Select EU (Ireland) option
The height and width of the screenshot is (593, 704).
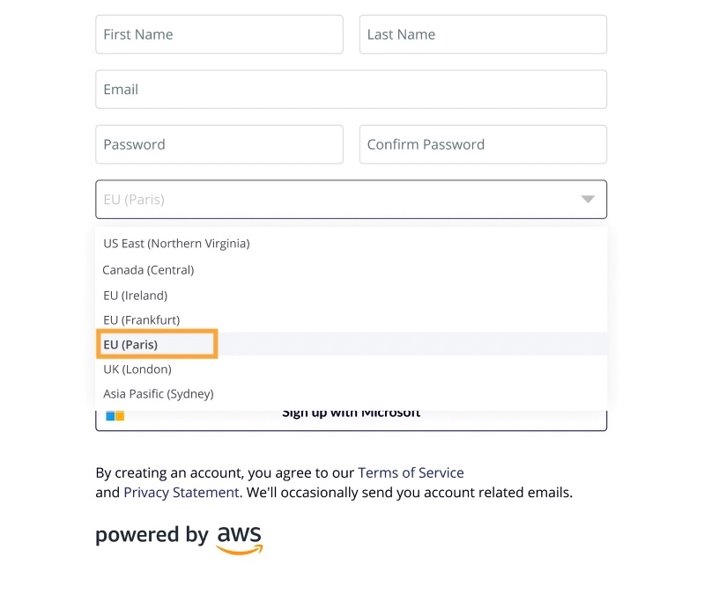coord(351,295)
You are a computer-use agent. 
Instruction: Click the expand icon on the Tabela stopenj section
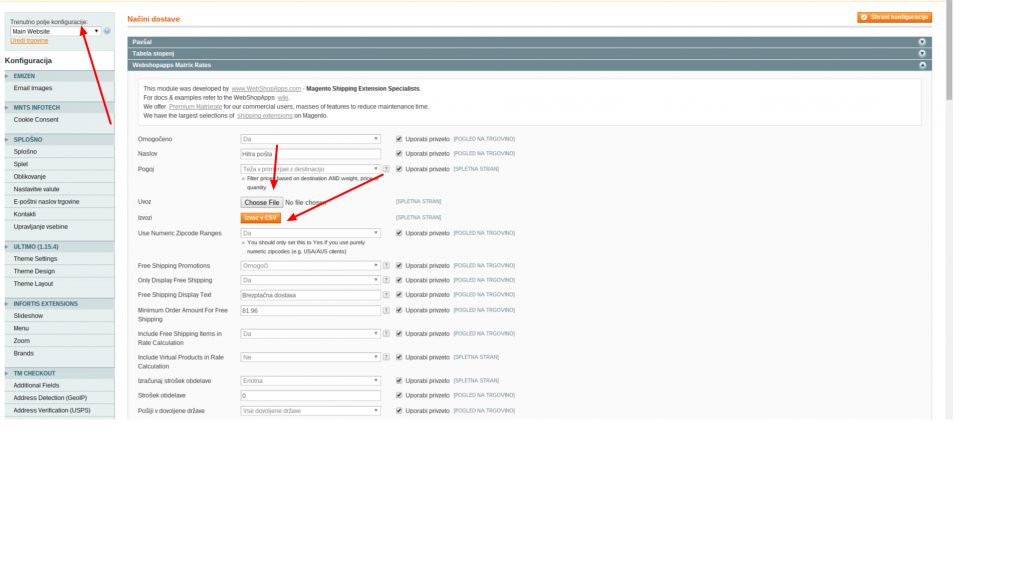[922, 53]
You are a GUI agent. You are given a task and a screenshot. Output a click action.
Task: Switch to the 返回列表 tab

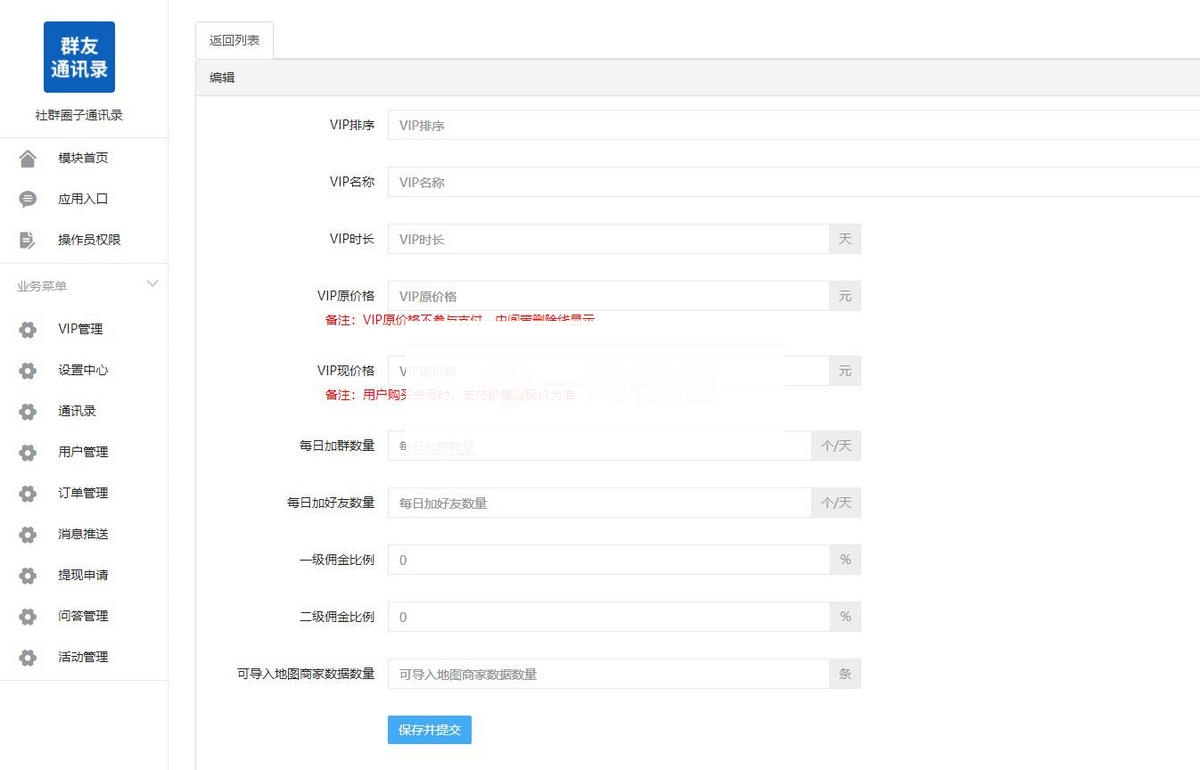[x=233, y=40]
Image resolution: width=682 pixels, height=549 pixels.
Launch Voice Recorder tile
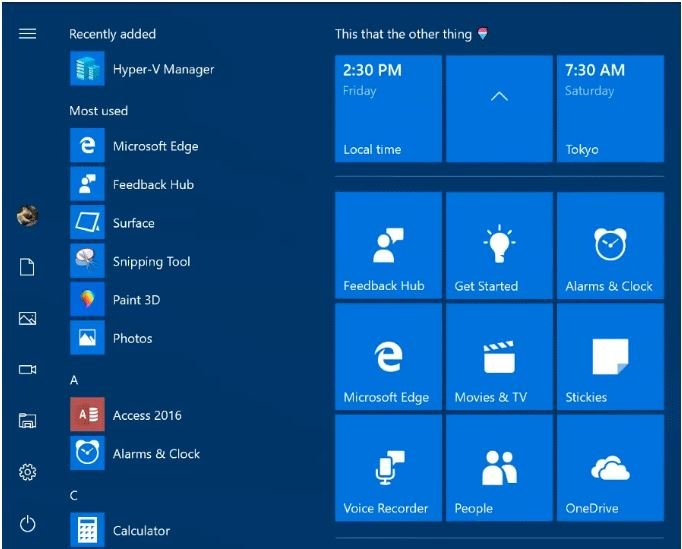pos(388,468)
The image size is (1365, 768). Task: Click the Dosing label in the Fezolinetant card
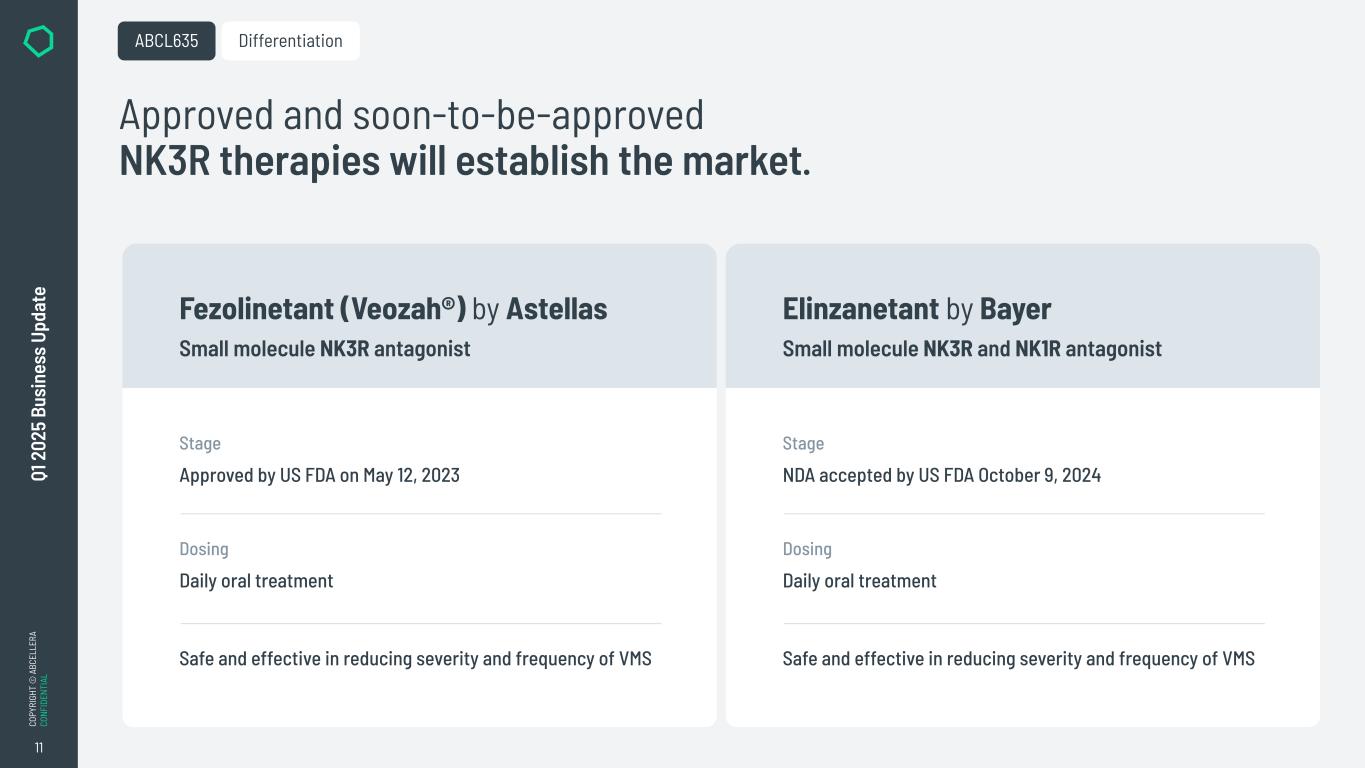tap(204, 549)
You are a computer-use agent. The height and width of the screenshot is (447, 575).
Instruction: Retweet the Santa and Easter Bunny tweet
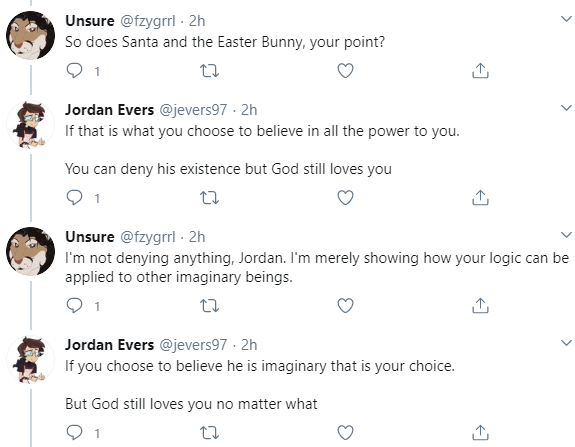click(x=209, y=70)
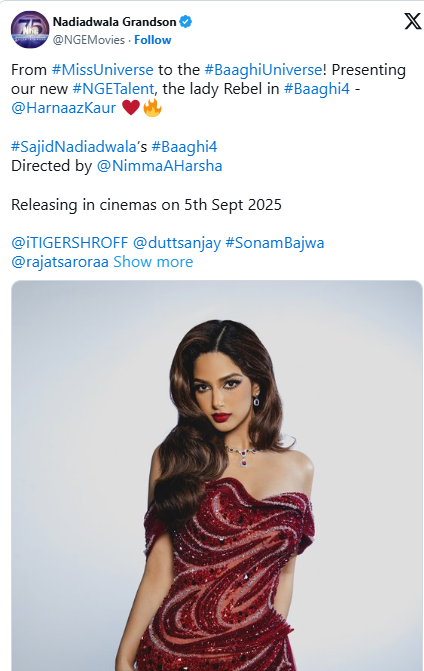
Task: Click the blue verified badge
Action: pos(185,21)
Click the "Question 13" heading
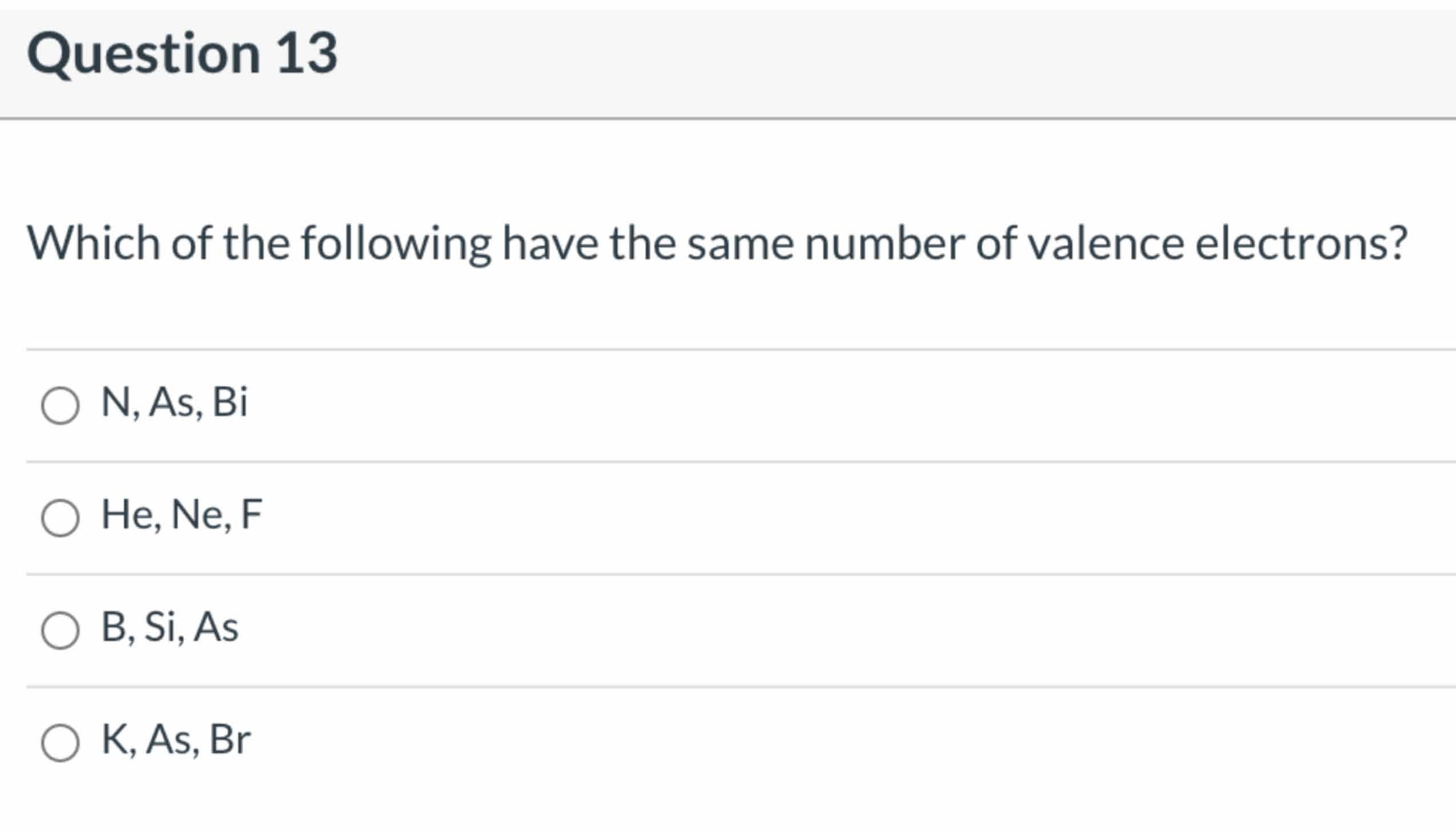 click(x=182, y=53)
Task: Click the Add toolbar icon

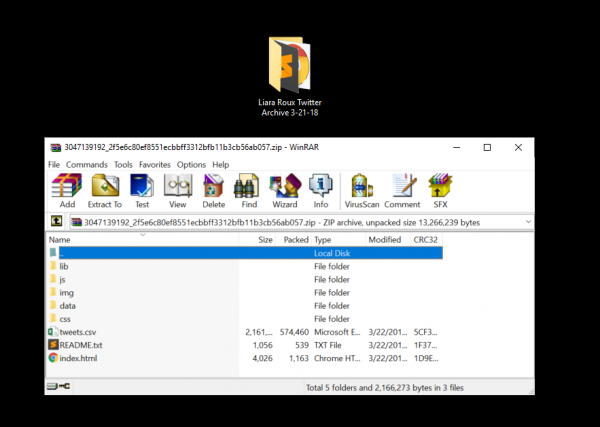Action: point(67,189)
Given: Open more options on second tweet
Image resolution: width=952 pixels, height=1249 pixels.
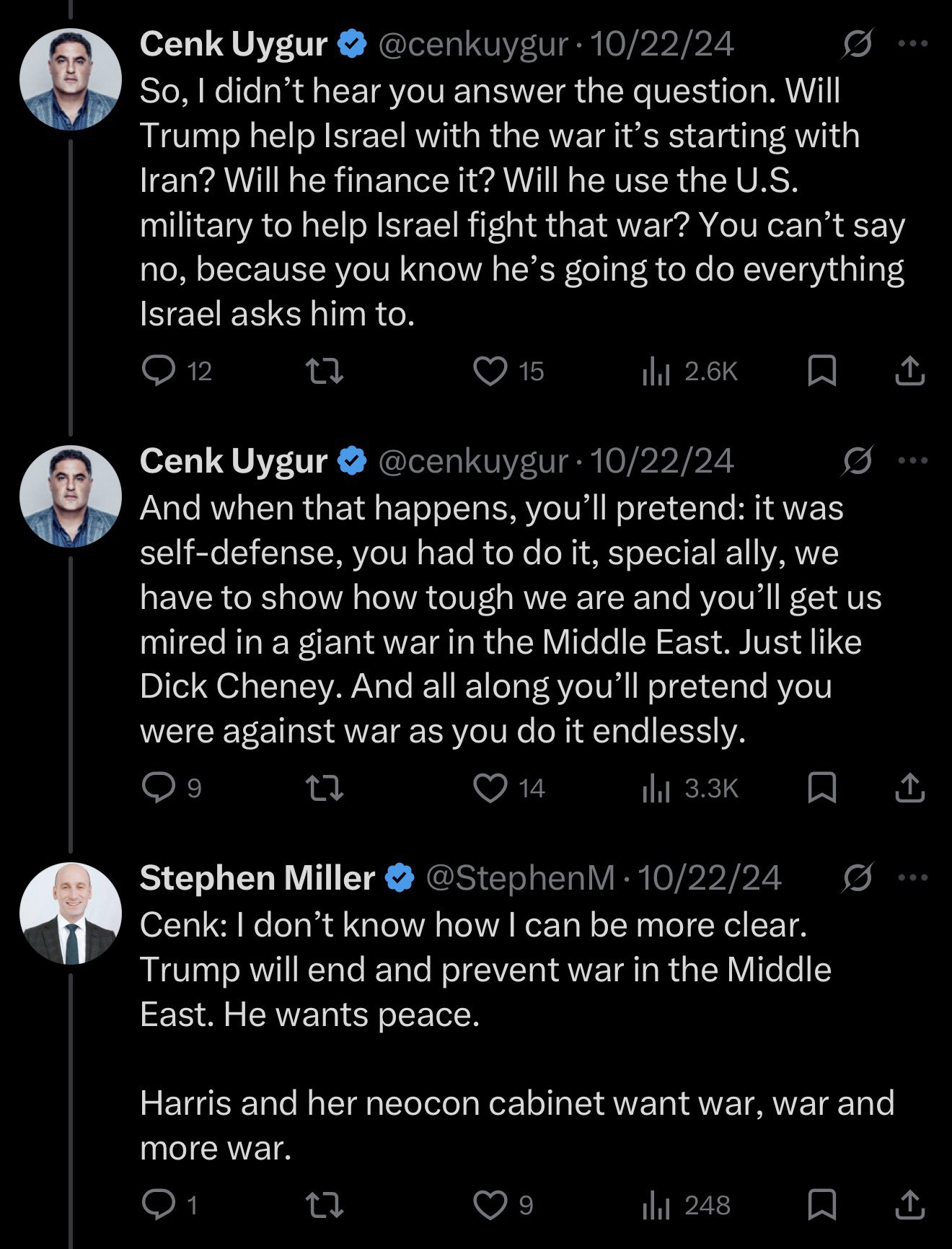Looking at the screenshot, I should 913,461.
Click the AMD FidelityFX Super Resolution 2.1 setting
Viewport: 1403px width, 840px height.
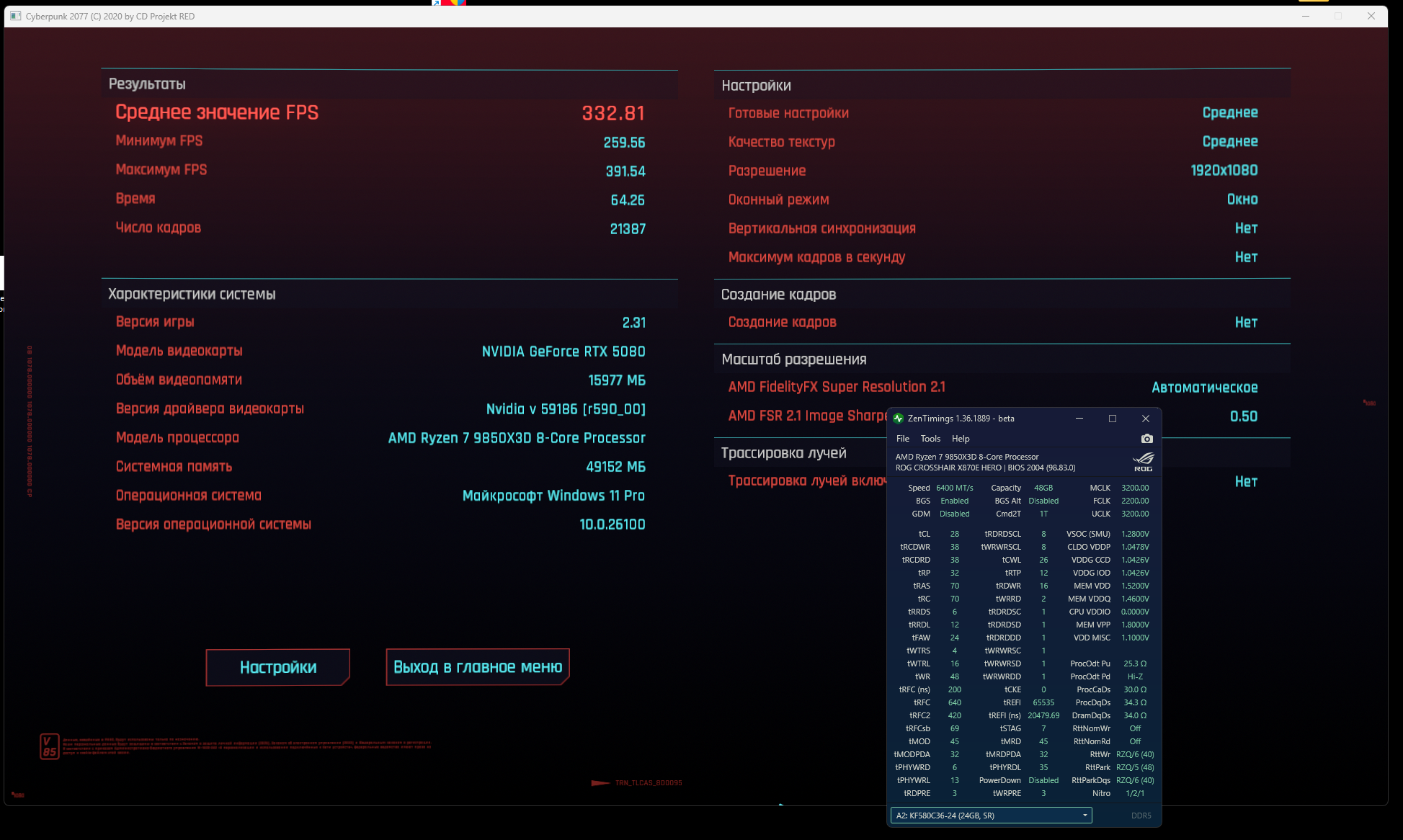pos(836,387)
━━━━━━
§ Requisitos da tarefa
Extraia dos itens acima todas as linhas em que aparece a palavra "tweet".

§ Solução completa
Instruction: Retweet the Santa and Easter Bunny tweet
Given: Open more options on second tweet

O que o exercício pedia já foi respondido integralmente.